**Extrait fourni**
Sans doute le terme « fantasy » est-il assez mal choisi, tant le roman de K.J. Bishop échappe avec bonheur à toute tentative de classification. Peut-être serait-il plus judicieux de rapprocher Aquaforte d'oeuvres similaires, comme par exemple un certain Perdido Street Station. Même atmosphère d'étrangeté, même richesse dans la création d'un univers très personnel, même profondeur des personnages et probablement une capacité égale à nous transporter ailleurs. La plume de Bishop n'est d'ailleurs pas en reste et n'a pas à rougir face à la maîtrise affichée dans ce domaine par China Mieville. L'écriture est riche et élégante, langoureuse et fascinantte, échappant au formatage calibré que nous proposent trop souvent les écrivains anglo-saxons oeuvrant dans le domaine de l'imaginaire. La plume de l'auteure est aussi rafraîchissante qu'une bulle de champagne après un déjeuner trop copieux, un souffle d'air frais nécessaire qui réconciliera certainement ceux qui étaient fâchés par l'écriture au kilomètre des bucherons asthmatiques de la BCF.

Mais là où Bishop fait encore plus fort c'est qu'elle allie parfaitement la forme et le fond. Son roman est non seulement fascinant, mais il est de plus d'une rare intelligence car son sens de la narration ne prend jamais le pas sur la réflexion et l'introspection. Ses personnages prennent le temps de vivre et de penser, et ça c'est assez nouveau dans ce domaine de la littérature. Il n'y a pas dans Aquaforte d'intrigue prenante à proprement parler, ni même de suspense haletant, pas d'action forcenée ou de révélation fracassante, pas de sauveur d'un monde juste et innoncent, pas d'artifices en somme. Et pourtant le lecteur est envouté, fasciné par la beauté monstruseuse de l'univers de K.J. Bishop, preuve que la fantasy à encore de belles choses à nous offrir. L'oeuvre de l'Australienne est une vaste mise en abyme astucieusement construite et quasiment philosophique, dont évidemment on sort irrémédiablement bousculé, secoué, voire K.O. Tous genres confondus, la littérature est ici à son sommet.

K.J. BISHOP. Aquaforte. L'Atalante, 2006.

vendredi 6 avril 2007

Transfugez moi

Transfuge vous connaissez ? Eh bien moi non plus jusqu'à une date assez récente. Il faut dire que ce magazine consacré à la littérature étrangère est encore jeune puisqu'il vient tout juste d'atteindre son quinzième numéro. Distribué uniquement en librairie ou sur abonnement, Transfuge est tiré à un peu plus de 3000 exemplaires et inutile de vous dire qu'en dehors des grandes villes il est assez difficile de se procurer l'objet.

J'ai donc reçu ce matin le dernier numéro et le moins que l'on puisse dire c'est qu'il répond parfaitement à mes attentes. Gros dossier sur la littérature indienne contemporaine (de langue anglaise), nombreuses chroniques, interviews à gogo (Julian Barnes, William Boyd, William H. Gass, ...), portraits, entretiens-débats, ..... il y a de quoi faire. L'équipe rédactionnelle est de qualité et semble suffisamment ouverte et tolérante pour aborder toutes les facettes de la littérature, y compris les mauvais genres quand cela est nécessaire, ce qui n'est pas la moindre des choses en ce temps d'intégrisme littéraire.

**Objectif a**
Dupliquez tel quel, s'il vous plaît, tout ce qui va du début des enregistrements jusqu'à la ligne contenant « Click the Landing », celle-ci incluse.

Entrées de position des éléments:
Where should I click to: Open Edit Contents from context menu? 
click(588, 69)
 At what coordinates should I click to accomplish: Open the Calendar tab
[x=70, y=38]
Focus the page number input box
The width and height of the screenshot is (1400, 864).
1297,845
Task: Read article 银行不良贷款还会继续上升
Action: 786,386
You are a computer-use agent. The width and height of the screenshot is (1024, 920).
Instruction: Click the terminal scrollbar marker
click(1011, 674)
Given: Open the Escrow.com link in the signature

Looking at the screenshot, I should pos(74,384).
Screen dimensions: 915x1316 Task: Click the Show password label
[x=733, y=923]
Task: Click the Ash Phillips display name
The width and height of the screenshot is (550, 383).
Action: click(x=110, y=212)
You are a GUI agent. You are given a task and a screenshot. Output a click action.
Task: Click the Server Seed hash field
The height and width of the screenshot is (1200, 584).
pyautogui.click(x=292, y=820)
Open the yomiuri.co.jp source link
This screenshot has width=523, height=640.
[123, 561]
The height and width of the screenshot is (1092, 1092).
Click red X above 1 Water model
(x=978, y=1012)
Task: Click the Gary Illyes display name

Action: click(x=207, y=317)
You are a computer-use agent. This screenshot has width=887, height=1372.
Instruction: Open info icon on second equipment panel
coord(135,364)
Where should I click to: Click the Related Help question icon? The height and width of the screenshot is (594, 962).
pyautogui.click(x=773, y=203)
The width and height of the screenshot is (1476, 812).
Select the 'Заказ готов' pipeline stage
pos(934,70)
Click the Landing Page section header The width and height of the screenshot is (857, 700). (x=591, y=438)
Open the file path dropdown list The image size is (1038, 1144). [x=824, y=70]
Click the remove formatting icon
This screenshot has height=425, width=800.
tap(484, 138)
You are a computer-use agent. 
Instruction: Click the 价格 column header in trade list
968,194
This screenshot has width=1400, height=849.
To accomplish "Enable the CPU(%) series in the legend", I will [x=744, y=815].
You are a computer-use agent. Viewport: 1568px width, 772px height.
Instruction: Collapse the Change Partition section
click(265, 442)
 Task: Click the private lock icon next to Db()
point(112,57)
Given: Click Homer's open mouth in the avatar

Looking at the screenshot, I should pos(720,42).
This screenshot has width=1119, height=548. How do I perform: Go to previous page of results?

**Objectif b**
Reprenez l'extrait fourni depuis « Transfugez moi » jusqu'à « se procurer l'objet. » en substituant « revue » à « magazine ».

**Réponse attendue a**
Where should I click to: Open Edit Contents from context menu? 
click(588, 69)
 At what coordinates should I click to accomplish: Open the Calendar tab
[x=70, y=38]
Focus the page number input box
The width and height of the screenshot is (1400, 864).
1297,845
Task: Read article 银行不良贷款还会继续上升
Action: 786,386
You are a computer-use agent. The width and height of the screenshot is (1024, 920).
Instruction: Click the terminal scrollbar marker
click(1011, 674)
Given: Open the Escrow.com link in the signature

Looking at the screenshot, I should pos(74,384).
Screen dimensions: 915x1316 Task: Click the Show password label
[x=733, y=923]
Task: Click the Ash Phillips display name
The width and height of the screenshot is (550, 383).
Action: click(x=110, y=212)
You are a GUI agent. You are given a task and a screenshot. Output a click action.
Task: Click the Server Seed hash field
The height and width of the screenshot is (1200, 584).
pyautogui.click(x=292, y=820)
Open the yomiuri.co.jp source link
This screenshot has width=523, height=640.
[123, 561]
The height and width of the screenshot is (1092, 1092).
Click red X above 1 Water model
(x=978, y=1012)
Task: Click the Gary Illyes display name

Action: click(x=207, y=317)
You are a computer-use agent. This screenshot has width=887, height=1372.
Instruction: Open info icon on second equipment panel
coord(135,364)
Where should I click to: Click the Related Help question icon? The height and width of the screenshot is (594, 962).
pyautogui.click(x=773, y=203)
The width and height of the screenshot is (1476, 812).
Select the 'Заказ готов' pipeline stage
pos(934,70)
Click the Landing Page section header The width and height of the screenshot is (857, 700). (x=591, y=438)

**Réponse attendue b**
Transfugez moi

Transfuge vous connaissez ? Eh bien moi non plus jusqu'à une date assez récente. Il faut dire que ce revue consacré à la littérature étrangère est encore jeune puisqu'il vient tout juste d'atteindre son quinzième numéro. Distribué uniquement en librairie ou sur abonnement, Transfuge est tiré à un peu plus de 3000 exemplaires et inutile de vous dire qu'en dehors des grandes villes il est assez difficile de se procurer l'objet.